Private Equity vs. Venture Capital in 2018

It's 2018, and both PE and VC deal activity have rarely been higher. As a 3rd year Analyst in Consulting with both PE-transferable skills (Corp Fin cases, commercial due diligence) and VC-transferable skills (tech major), which of the two is a clear winner.

Here's my understanding - please do shout if something is incorrect:

PE has come clear advantages when it comes to comp, and being able to drive more impact (fund owns the target vs. a minority equity stake). Also, it's very possible to go to VC post PE. However, PE has more of a choke point at VP, and potentially faces a bigger downturn should we see anything like 2008.

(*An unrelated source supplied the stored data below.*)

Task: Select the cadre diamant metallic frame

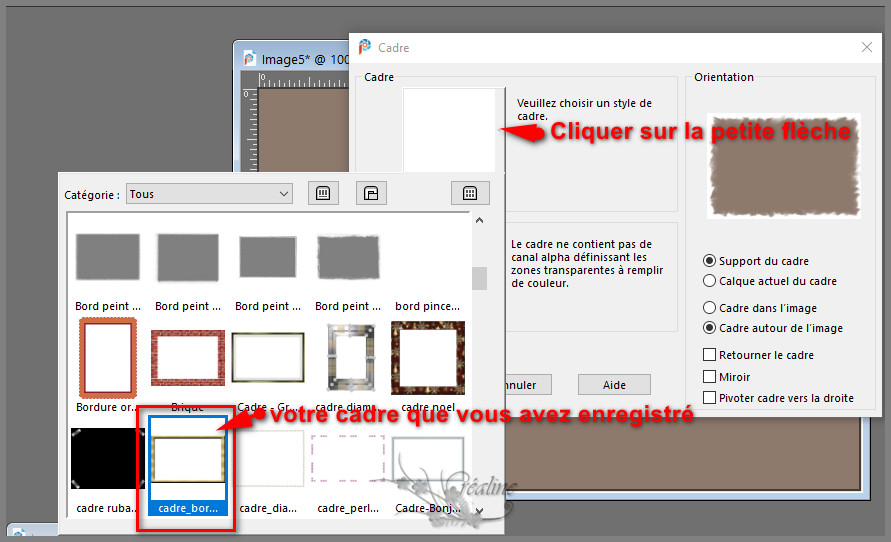Action: (x=348, y=358)
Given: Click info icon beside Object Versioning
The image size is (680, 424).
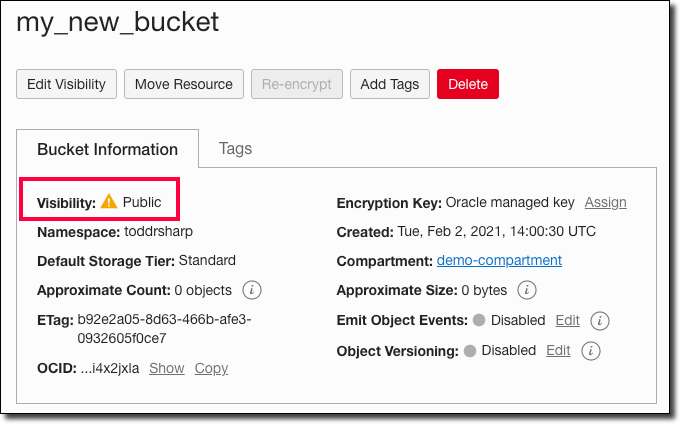Looking at the screenshot, I should [591, 351].
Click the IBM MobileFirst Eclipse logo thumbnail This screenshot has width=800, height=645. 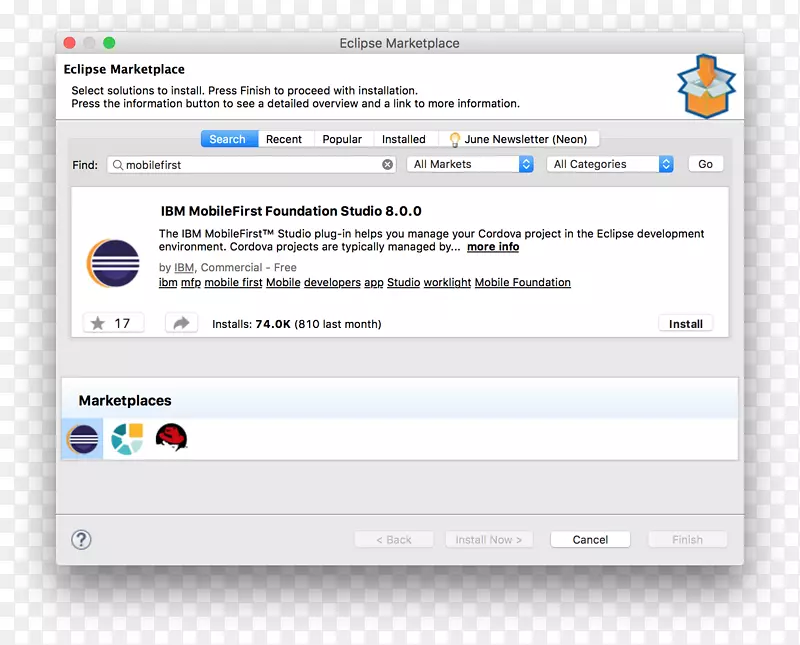[113, 264]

VC has many things going for itself - meeting exciting people / ventures, building your own brand etc. Also, believe it's got a bit more of a moat (through the network you build). But it massively loses out on the comp front (~$180k vs. ~$250-300k?) Apart from that, less transferable to other investment strategies.

What do you think?

Comments (26)

Feb 11, 2018

Also, happy to answer any questions about positioning oneself for PE & VC pre MBA as a Consulting analyst

Mar 10, 2018

I currently have a timed two hour 'test' interview tomorrow for a VC firm. What can I expect to be building in this exercise as they identified it would test a compilation of excel, powerpoint, reading comprehension, and writing

Aug 31, 2019

Hello, I am a third year consultant looking to lateral into VC / growth equity and seeking guidance on how to position myself for the recruiting cycle, key points of my experience (CDD / ODD) to highlight in the recruiting process, and essential skills gaps I need to close. Also looking to gain insight into story structure of moving from Consulting to VC / growth equity and any other interviewing tips.

Feb 11, 2018

In VC, you trade off immediate comp for access to high risk/high reward opportunities that will be 10-20x of the money you are forgoing (joining a startup, building a brand, etc).

In PE, you get more "security" through a structured program / progression and your role is very much defined.

You can apply to the same exits through either VC or PE but the immediate access to certain types of opportunities will differ.

Just depends what excites you more.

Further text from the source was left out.